The new-generation Jazz hatchback and City sedan will be powered by Honda’s 1.5L i-DTEC engine that has just been introduced in the entry-level Amazesedan. The engine also will power a compact CUV featured at this year’s North American International Auto Show in Detroit and yet-to-be unveiled 7-seatMPV.
Honda has a 7-seat MPV named the Freed based on the last-generation Jazz platform. But the auto maker is looking to the new 7-seater based on the Brio platform to achieve cost competitiveness with Maruti's Ertiga.
“We have achieved competitive pricing in the Brio and Amaze,” Sen says. “They share 70% of parts and have common looks. They will help us offer new models at such competitive prices.”
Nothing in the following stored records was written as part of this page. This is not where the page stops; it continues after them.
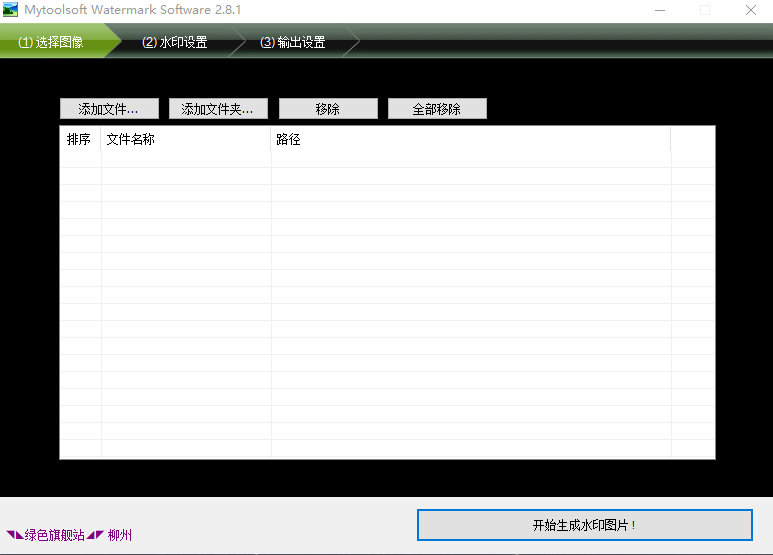Click the right purple arrow icon before 柳州

click(95, 535)
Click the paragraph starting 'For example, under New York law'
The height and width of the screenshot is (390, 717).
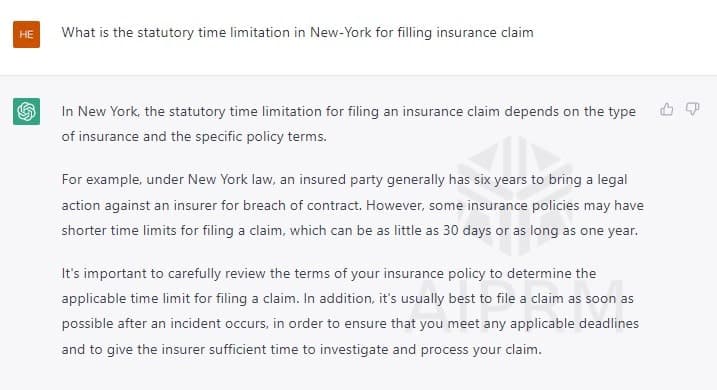point(353,205)
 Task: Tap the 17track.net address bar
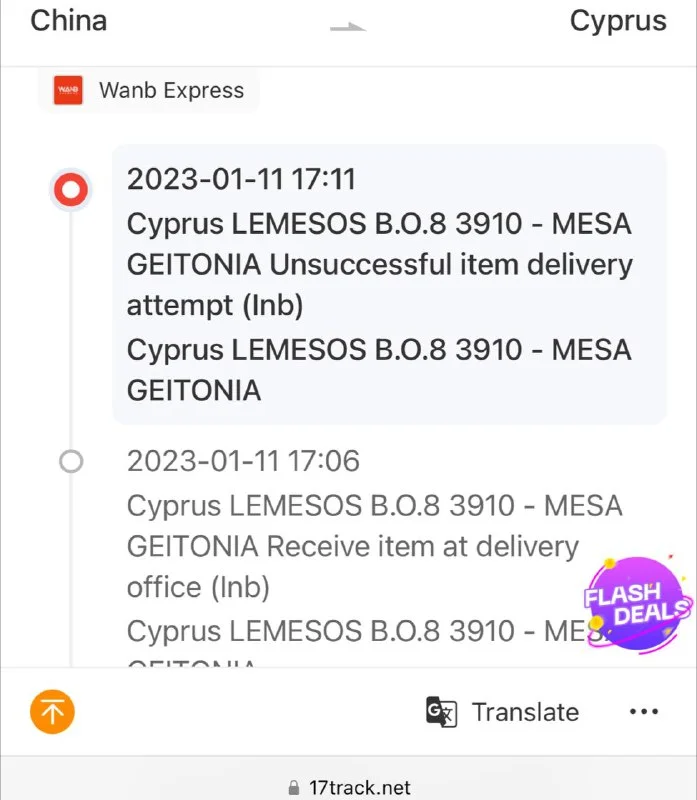click(359, 788)
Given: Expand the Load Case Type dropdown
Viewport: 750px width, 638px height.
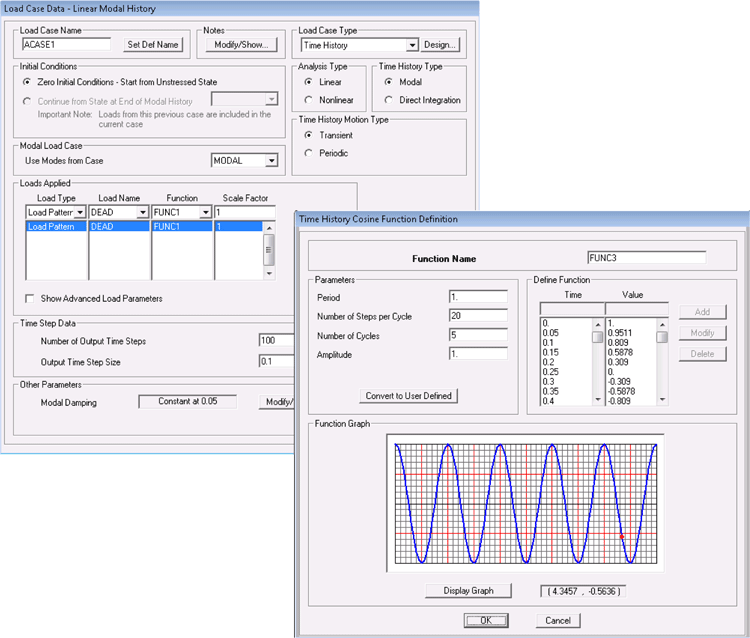Looking at the screenshot, I should tap(412, 45).
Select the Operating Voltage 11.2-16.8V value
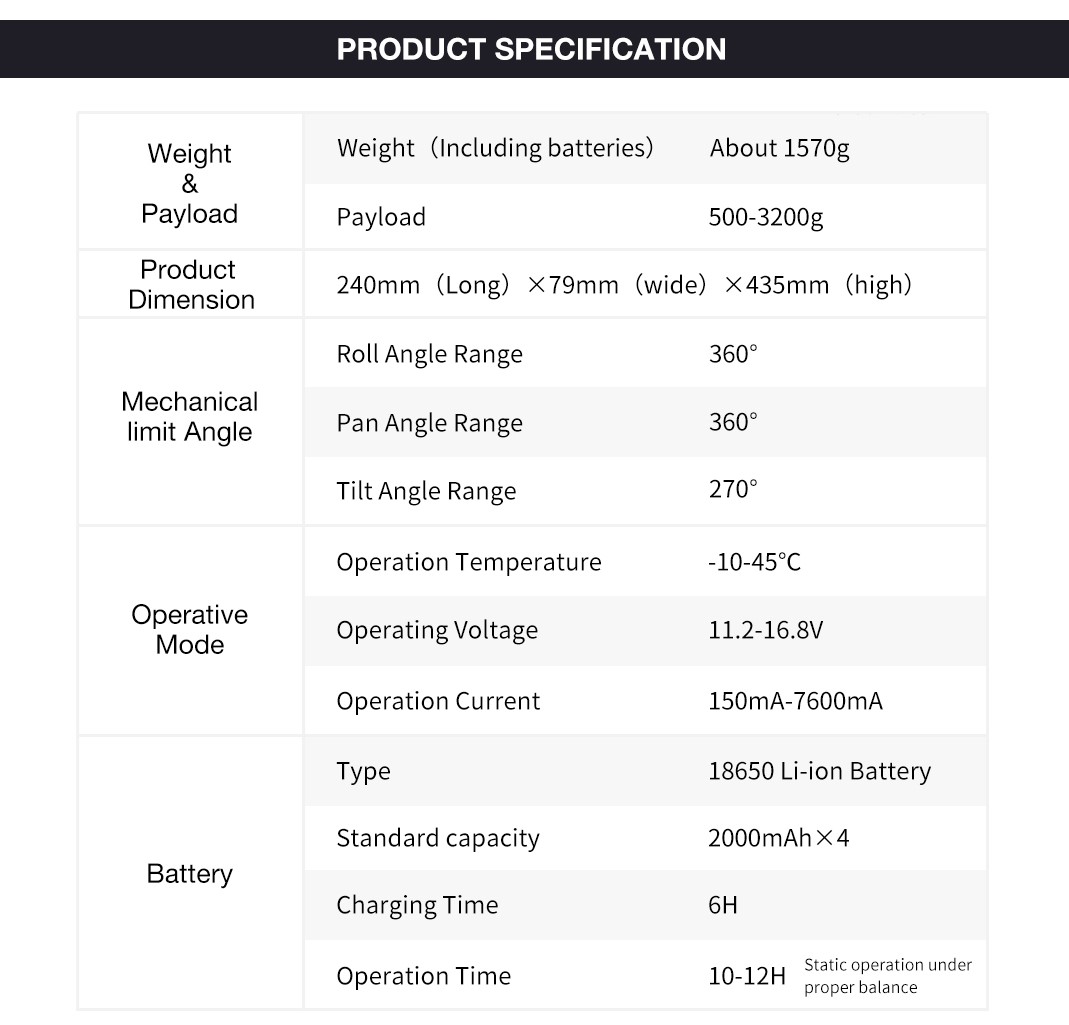1069x1025 pixels. 766,629
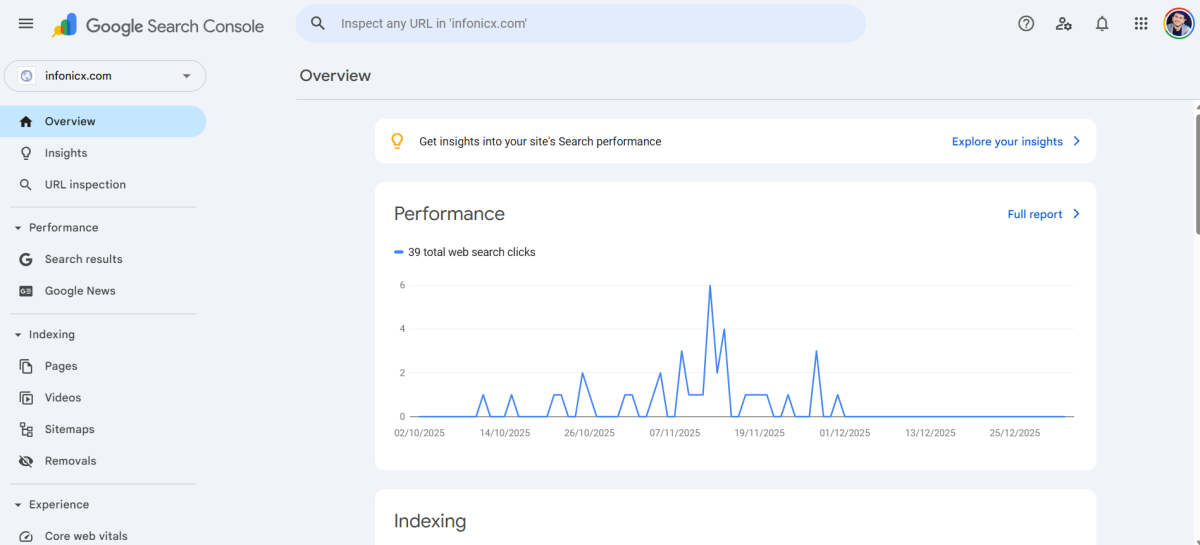Click the account profile avatar
The height and width of the screenshot is (545, 1200).
pyautogui.click(x=1178, y=24)
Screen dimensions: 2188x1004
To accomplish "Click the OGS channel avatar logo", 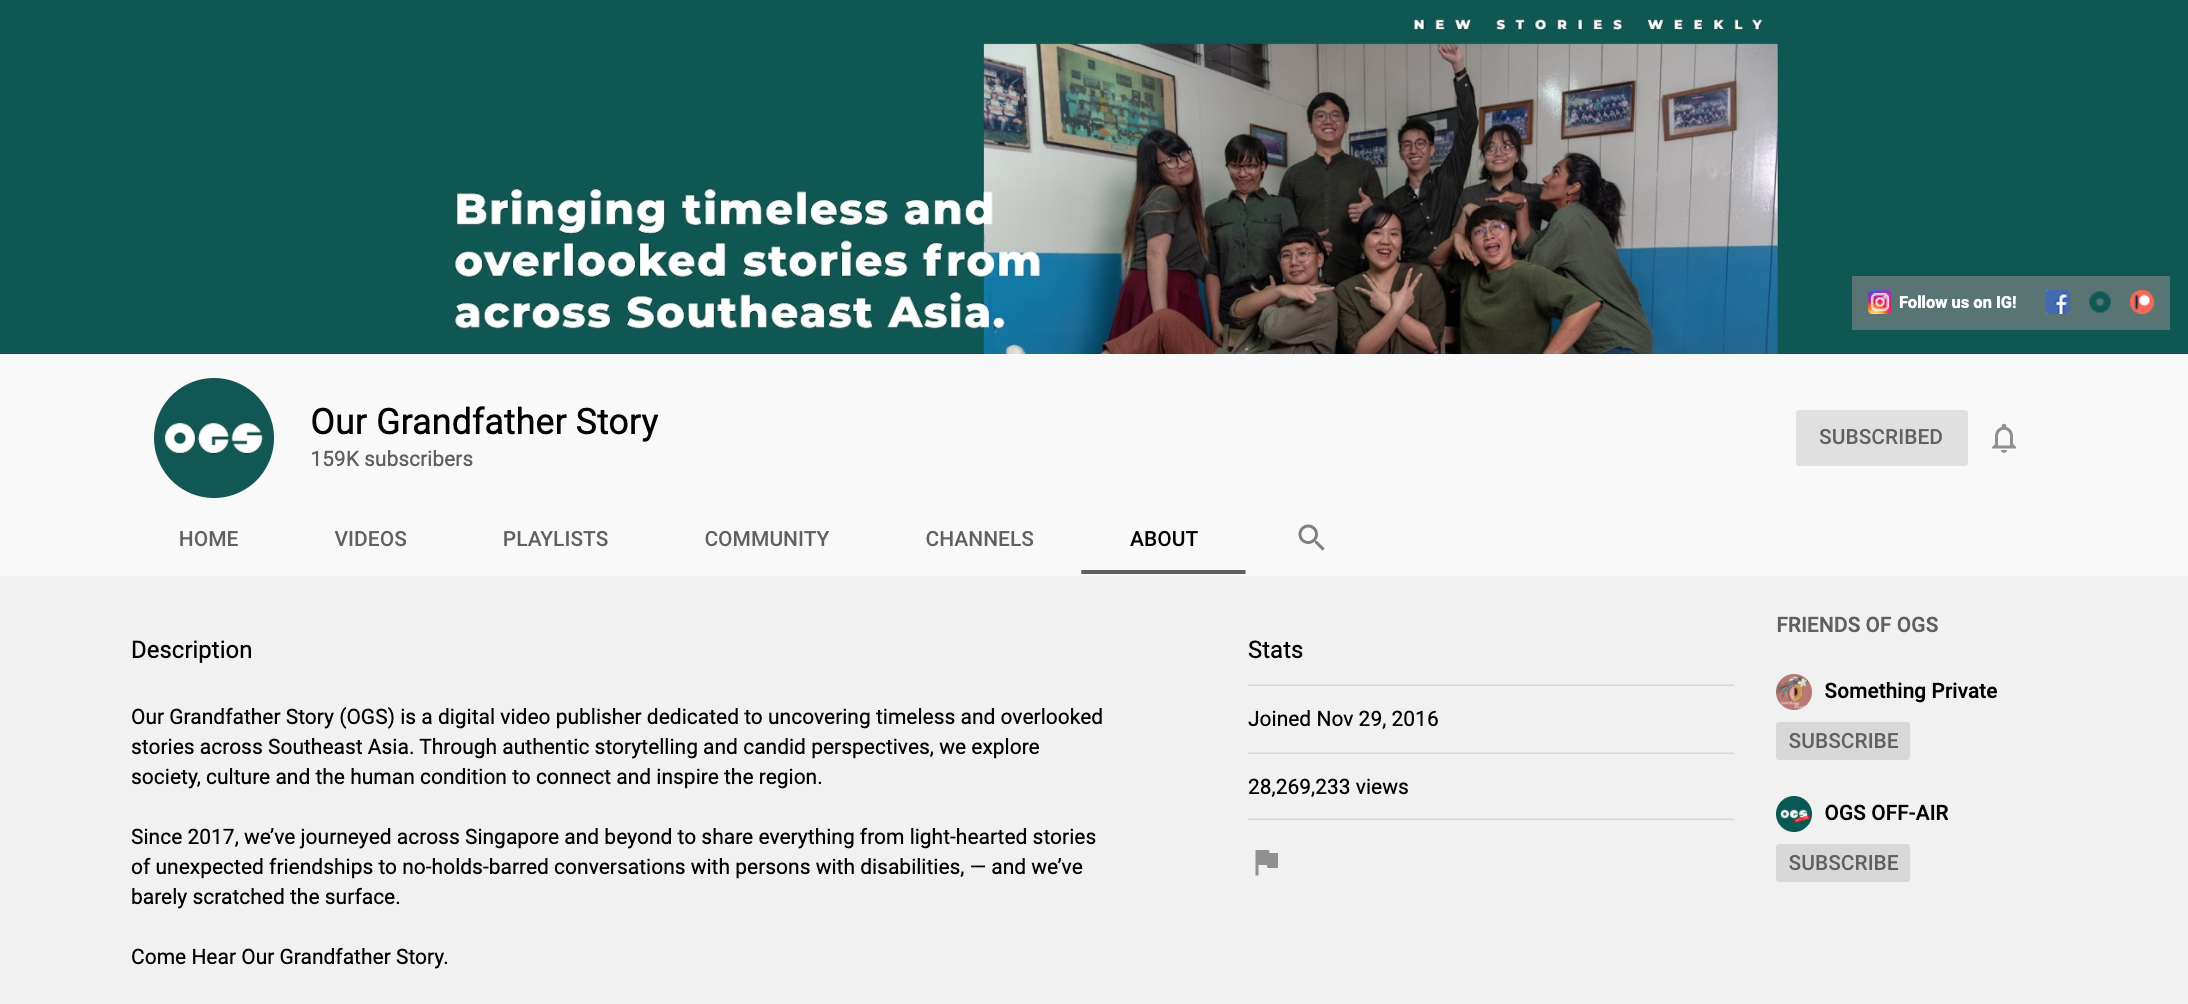I will coord(214,438).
Ford India is integrating its local plants with its global manufacturing network as part of its One Ford strategy. With fresh investments in Gujarat and Chennai, and an increase in its workforce from 10,000 to 15,000, the auto maker is increasing capacity to 440,000 vehicles and 610,000 engines. It plans to export 25% of the vehicles and 40% of the engines and expand its Indian sales network.
Market preferences are shifting from hatchbacks and small cars to entry-level sedans, CUVs and MPVs as buyers with growing disposable incomes look for bigger vehicles. But while auto makers wait for the Indian market to rebound, some are leaning on exports to gain scale, manage costs and fine-tune both their supplier bases and manufacturing systems.
India is attractive as an export base because global auto makers are under no compulsion to seek a local partner, as they are in China. They have the freedom to use their own technology as well as promotion and marketing skills to develop foreign markets and retain their profits.
Makers of super-luxury cars are key exporters because their production costs in India are relatively low. Indian output of Mercedes, BMW and Audi models is estimated to grow from a combined 54,000 units last year to 300,000, although those auto makers decline to provide export figures.
Volume manufacturers Honda, Hyundai India, Mahindra & Mahindra, Nissan India and a newcomer to the export market, Toyota Kirloskar, increased overseas shipments to 390,985 units in the 12-month period through March, up 11.3% year-over-year, according to the Society of Indian Automobile Manufacturers.
Says Hiroshi Nakagawa, managing director-Toyota Kirloskar, “We have been successful in completing our vision of making Toyota India operations a strategic hub for both domestic and global markets.”